(WHAT THIS TASK INVOLVES):
Pictures aside, the data must be reproduced exactly.

(INPUT RECORDS):
================

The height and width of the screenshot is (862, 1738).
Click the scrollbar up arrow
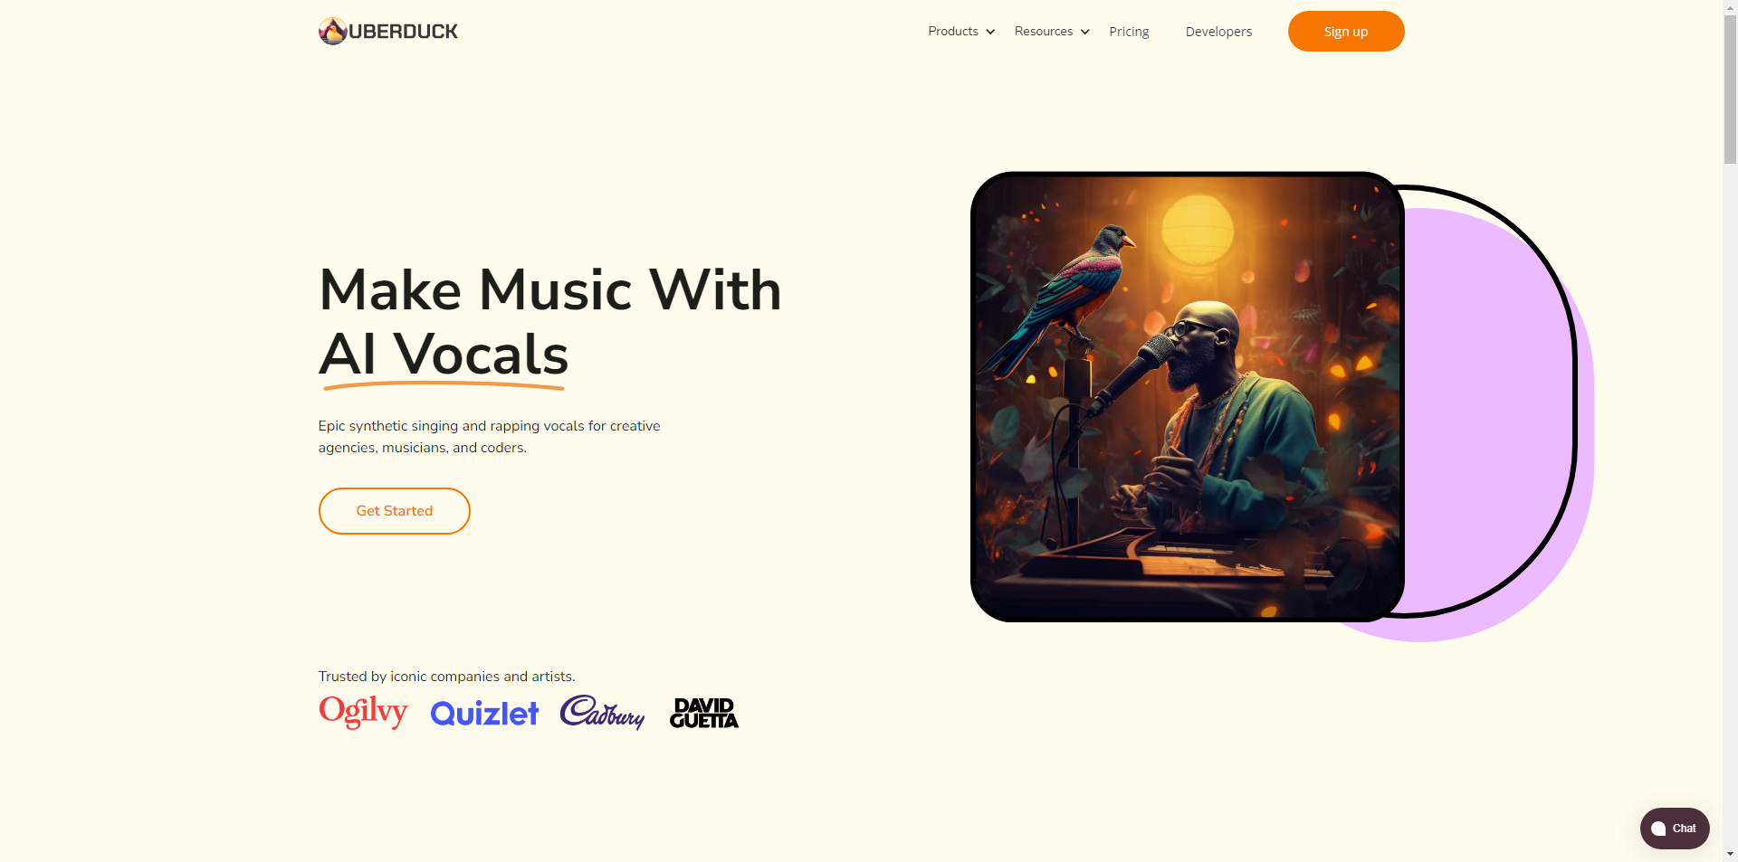pos(1730,5)
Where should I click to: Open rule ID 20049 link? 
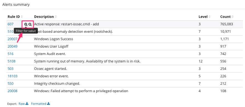[x=12, y=46]
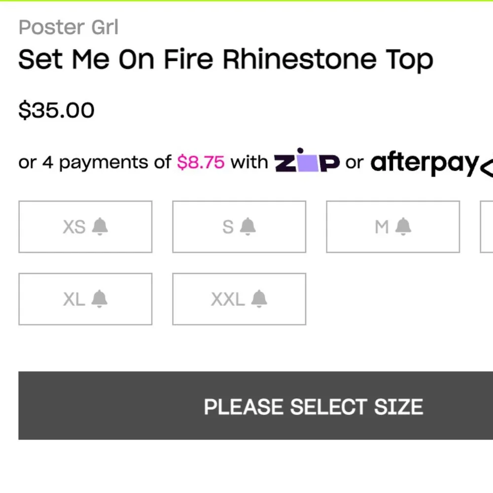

================

(RESULT):
The height and width of the screenshot is (862, 1738).
Click the scrollbar up arrow
pos(1730,5)
Where should I click to: Open rule ID 20049 link? 
[x=12, y=46]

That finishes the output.